Many organisations these days voice record phone calls, but how many are aware of two major flaws they may be subject to?
1. Voice recording equipment is kept in the organisation’s offices
The difference in vulnerability between a secure data centre / telephone exchange and a privately rented/ owned office building is substantial. Exchanges and data centres are built to provide major protection against floods, fires, theft etc. but is your office based telecoms equipment quite so well protected? What’s more, the circuit between your voice recorder/PBX and the core PSTN network is at its most vulnerable between your offices and the local exchange. Therefore should anything happen to the cable, whether stolen for copper or cut due to roadworks, you have no way of receiving incoming calls or indeed for voice recording them!

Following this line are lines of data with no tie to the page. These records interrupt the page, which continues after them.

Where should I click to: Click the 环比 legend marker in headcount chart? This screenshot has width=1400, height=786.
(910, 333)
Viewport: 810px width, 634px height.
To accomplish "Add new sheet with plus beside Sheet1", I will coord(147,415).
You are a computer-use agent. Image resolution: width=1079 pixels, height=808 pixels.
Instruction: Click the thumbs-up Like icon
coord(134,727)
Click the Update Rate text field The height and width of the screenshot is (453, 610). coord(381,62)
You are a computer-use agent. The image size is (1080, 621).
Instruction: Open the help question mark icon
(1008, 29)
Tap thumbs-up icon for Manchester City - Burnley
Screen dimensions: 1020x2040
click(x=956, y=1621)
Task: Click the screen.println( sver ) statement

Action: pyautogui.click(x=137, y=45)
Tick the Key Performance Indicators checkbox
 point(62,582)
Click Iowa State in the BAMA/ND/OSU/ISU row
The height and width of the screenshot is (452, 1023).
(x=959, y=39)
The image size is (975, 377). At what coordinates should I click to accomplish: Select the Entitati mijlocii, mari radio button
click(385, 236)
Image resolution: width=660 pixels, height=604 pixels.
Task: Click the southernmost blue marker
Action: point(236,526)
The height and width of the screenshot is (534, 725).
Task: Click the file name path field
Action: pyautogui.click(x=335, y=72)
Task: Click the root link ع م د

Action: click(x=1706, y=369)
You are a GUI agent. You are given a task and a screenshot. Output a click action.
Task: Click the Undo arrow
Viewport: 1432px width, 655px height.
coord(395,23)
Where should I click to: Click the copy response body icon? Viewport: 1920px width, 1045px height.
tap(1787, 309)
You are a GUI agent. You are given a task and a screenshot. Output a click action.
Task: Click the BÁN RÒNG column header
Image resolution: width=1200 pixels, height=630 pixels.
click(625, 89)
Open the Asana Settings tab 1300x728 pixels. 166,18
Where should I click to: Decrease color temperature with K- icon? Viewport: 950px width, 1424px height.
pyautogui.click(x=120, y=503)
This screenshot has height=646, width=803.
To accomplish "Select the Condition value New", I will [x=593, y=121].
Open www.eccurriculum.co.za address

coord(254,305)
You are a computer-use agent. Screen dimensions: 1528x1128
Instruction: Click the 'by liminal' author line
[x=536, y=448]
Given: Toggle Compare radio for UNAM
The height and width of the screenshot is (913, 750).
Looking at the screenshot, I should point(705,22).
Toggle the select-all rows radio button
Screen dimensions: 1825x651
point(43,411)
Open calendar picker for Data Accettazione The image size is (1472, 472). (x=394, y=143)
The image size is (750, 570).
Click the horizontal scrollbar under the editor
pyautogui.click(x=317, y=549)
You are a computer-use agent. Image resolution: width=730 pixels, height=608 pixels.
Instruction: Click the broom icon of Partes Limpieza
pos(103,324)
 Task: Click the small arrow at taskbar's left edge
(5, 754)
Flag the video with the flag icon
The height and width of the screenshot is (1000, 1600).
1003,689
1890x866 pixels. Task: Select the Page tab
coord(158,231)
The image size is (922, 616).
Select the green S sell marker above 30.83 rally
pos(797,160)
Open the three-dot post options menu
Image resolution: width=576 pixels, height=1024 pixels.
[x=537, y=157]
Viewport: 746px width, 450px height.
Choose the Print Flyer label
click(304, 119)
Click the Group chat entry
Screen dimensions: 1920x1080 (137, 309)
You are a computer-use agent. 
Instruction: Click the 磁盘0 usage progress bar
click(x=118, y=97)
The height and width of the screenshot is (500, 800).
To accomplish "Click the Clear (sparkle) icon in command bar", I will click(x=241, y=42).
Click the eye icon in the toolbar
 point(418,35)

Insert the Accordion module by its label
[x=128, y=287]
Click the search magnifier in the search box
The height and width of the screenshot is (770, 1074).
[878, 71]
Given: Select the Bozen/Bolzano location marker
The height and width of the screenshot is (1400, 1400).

2. Only business landline calls are recorded whilst conversations held over business mobiles are ignored
Voice recording of landline phones is easy to implement: add a voice recorder to your PBX and make sure you have some means of storage and retrieval of the voice recordings. But why aren’t organisations also voice recording conversations made by employees using their business mobile phones? Well to date the technology has been limited and expensive to say the least. But times change and the technology is available now for a fraction of the previous price.
So while you think that your organisation is voice recording all your phone calls, all of the time, you may not be as comprehensively protected as you thought!